The 22q11 deletion syndrome encompasses a wide range of clinical entities, including the DiGeorge, velocardiofacial, and conotruncal anomaly face syndromes. The phenotypic features include cardiac defects, thymic and parathyroid hypoplasia, cleft palate or velopharyngeal insufficiency, short stature, and dysmorphic facies. Short stature is reported to occur in 39% to as many as 67% of cases of velocardiofacial syndrome (VCFS), but to date there have been no reported cases of documented growth hormone deficiency (GHD). We report two patients with 22q11 deletion and documented GHD and a third with probable GHD.

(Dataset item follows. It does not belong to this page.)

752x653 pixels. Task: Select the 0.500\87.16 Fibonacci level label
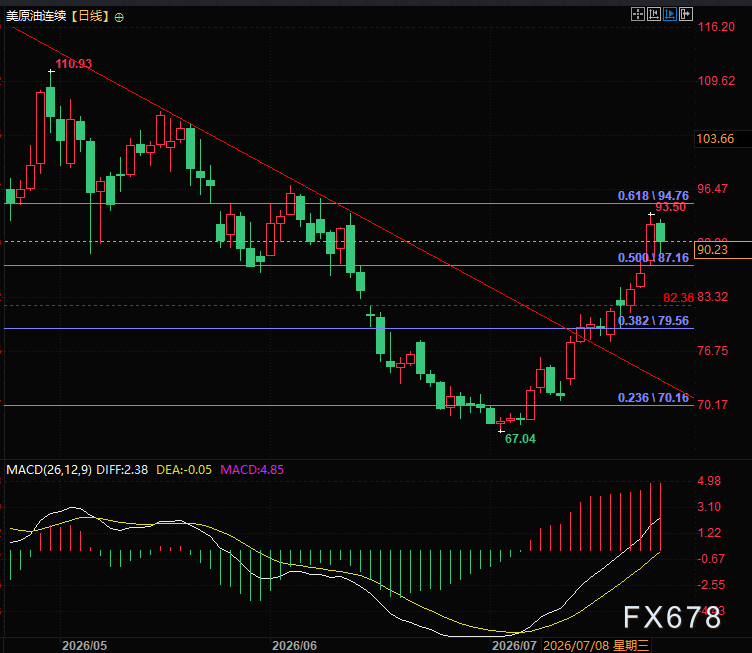(x=653, y=258)
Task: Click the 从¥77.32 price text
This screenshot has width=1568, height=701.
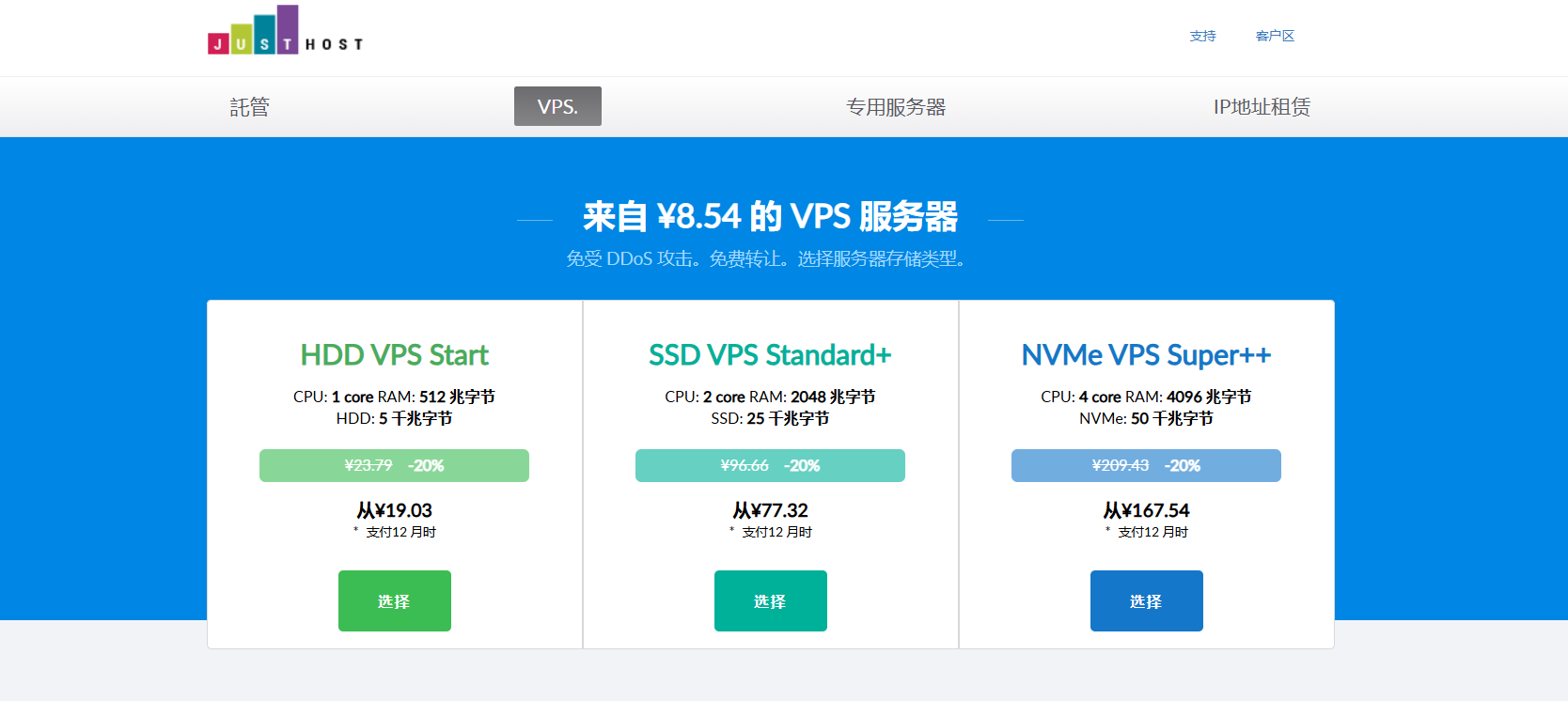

Patient 1 was a 5 y.o. girl with atrial septal defect, velopharyngeal insufficiency, and recurrent otitis media, referred for poor growth and failure to thrive. Patient 2 was a 5 y.o. boy with short palate, recurrent otitis media, and history of hypocalcemia and transient hypoparathyroidism in the newborn period, referred for short stature. Patient 3 was a 4 y.o. boy with history of vascular ring, double aortic arch, and normal palate, referred for poor growth. Their chronological age (CA), height age (HA), height (SDS), annualized growth velocity (GV, SDS), insulin-like growth factor-1 (IGF-1), insulin-like growth factor binding protein-3 (IGF-BP3), maximum growth hormone response (GH) data, and normal values (in parentheses) are shown:Table

Table 1

Subsequent to their growth evaluations all three patients were found to have the 22q11 deletion by fluorescence in situ hybridization analysis. An MRI on Patient 1 revealed a hypoplastic, ectopic pituitary gland. Patient 3 will be undergoing GH testing. Patients 1 and 2 have demonstrated dramatic improvements in height SDS (-1.8 and -1.6, respectively) and growth velocity SDS (+0.7 and +2.7, respectively) after 2 years of supplemental GH therapy(0.3 mg/kg/wk).

We report documented GHD in two children and probable GHD in a third child with 22q11 deletion syndrome. We conclude that children with 22q11 deletion and short stature should be evaluated for GHD. Furthermore, the presence of facial, palatal, or cardiac anomalies in a child with GHD should alert the clinician to consider the 22q11 deletion syndrome.